Problem to work on
Your job is to set down the stretch of entries that opens with the line containing "Inaugural Call of" and closes with the line containing "Cocktail News (77, 346)". Keep both end lines, copy each exactly, and add nothing.

Dataset entries
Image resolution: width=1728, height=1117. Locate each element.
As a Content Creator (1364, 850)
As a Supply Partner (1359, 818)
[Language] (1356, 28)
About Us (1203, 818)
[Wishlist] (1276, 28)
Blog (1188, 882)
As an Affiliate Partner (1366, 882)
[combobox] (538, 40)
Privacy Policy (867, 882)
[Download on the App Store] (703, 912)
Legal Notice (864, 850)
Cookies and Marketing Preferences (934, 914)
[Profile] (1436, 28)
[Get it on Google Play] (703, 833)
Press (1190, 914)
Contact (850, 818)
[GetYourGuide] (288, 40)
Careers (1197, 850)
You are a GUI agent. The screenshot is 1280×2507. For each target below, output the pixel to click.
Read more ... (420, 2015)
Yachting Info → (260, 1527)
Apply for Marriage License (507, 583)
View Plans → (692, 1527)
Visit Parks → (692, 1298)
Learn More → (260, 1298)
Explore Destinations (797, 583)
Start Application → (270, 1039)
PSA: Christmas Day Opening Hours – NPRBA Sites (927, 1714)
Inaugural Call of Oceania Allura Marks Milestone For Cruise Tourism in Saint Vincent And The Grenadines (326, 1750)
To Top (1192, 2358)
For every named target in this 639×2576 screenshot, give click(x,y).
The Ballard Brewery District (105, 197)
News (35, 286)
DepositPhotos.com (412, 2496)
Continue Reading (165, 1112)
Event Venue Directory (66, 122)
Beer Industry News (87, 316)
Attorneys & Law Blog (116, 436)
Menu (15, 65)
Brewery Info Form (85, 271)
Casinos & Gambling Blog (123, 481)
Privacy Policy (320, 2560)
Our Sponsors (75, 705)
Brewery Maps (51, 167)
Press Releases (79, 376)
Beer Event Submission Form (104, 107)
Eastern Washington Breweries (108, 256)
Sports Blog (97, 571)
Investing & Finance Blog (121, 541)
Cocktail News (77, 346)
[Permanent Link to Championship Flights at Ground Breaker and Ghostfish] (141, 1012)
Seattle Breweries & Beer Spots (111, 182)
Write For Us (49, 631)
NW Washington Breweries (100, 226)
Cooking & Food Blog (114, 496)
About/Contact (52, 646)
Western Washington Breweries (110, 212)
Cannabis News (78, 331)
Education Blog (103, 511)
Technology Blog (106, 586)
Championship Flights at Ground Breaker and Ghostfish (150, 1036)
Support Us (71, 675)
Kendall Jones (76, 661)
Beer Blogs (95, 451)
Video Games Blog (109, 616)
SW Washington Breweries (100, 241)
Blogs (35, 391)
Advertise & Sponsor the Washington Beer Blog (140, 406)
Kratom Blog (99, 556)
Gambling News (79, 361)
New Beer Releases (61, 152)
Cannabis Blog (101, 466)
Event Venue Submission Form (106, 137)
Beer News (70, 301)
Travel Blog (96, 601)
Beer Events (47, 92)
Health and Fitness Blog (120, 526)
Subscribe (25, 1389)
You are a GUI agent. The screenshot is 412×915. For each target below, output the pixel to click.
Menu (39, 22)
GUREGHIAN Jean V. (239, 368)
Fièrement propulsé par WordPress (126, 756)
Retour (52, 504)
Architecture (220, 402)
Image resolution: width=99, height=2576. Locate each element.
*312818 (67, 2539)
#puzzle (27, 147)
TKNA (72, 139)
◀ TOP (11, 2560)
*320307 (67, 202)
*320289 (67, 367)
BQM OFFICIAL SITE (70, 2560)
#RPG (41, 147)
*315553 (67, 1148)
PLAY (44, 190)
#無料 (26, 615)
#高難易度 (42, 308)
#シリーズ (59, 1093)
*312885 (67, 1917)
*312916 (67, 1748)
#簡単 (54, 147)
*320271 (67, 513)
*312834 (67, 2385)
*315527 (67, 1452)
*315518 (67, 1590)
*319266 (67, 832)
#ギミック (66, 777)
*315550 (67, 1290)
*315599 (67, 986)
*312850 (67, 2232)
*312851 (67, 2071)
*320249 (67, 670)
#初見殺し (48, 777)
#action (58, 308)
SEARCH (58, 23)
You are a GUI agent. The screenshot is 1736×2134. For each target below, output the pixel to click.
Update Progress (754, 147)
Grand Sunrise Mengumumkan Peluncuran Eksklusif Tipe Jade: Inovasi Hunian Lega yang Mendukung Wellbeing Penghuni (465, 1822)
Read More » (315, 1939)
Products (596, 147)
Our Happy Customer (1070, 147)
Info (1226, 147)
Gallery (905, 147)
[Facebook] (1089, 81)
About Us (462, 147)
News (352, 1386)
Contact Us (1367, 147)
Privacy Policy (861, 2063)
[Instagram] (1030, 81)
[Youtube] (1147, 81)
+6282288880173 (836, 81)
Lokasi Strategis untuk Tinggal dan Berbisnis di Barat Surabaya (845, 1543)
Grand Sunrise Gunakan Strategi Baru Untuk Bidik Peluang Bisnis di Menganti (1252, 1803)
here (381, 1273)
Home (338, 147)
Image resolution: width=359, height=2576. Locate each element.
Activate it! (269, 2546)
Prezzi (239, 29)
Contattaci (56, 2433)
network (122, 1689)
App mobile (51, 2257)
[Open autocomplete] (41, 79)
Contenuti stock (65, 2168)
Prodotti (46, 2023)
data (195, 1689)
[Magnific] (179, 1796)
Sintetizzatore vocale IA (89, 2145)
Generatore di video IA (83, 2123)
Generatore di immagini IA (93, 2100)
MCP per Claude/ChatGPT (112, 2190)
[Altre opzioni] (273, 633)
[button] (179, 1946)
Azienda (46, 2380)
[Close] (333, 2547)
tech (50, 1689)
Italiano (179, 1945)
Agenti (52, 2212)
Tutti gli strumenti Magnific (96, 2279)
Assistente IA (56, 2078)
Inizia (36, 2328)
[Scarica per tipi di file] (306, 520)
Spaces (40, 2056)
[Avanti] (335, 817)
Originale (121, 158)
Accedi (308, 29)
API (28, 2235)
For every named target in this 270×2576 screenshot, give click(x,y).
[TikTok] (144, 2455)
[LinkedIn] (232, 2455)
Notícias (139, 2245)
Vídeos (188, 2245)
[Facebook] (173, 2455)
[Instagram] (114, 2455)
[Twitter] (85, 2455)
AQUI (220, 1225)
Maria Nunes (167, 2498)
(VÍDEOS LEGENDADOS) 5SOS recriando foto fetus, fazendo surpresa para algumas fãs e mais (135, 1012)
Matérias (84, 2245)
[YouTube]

Answer to this problem
Inaugural Call of Oceania Allura Marks Milestone For Cruise Tourism in Saint Vincent And The Grenadines (326, 1750)
To Top (1192, 2358)
For every named target in this 639×2576 screenshot, give click(x,y).
The Ballard Brewery District (105, 197)
News (35, 286)
DepositPhotos.com (412, 2496)
Continue Reading (165, 1112)
Event Venue Directory (66, 122)
Beer Industry News (87, 316)
Attorneys & Law Blog (116, 436)
Menu (15, 65)
Brewery Info Form (85, 271)
Casinos & Gambling Blog (123, 481)
Privacy Policy (320, 2560)
Our Sponsors (75, 705)
Brewery Maps (51, 167)
Press Releases (79, 376)
Beer Event Submission Form (104, 107)
Eastern Washington Breweries (108, 256)
Sports Blog (97, 571)
Investing & Finance Blog (121, 541)
Cocktail News (77, 346)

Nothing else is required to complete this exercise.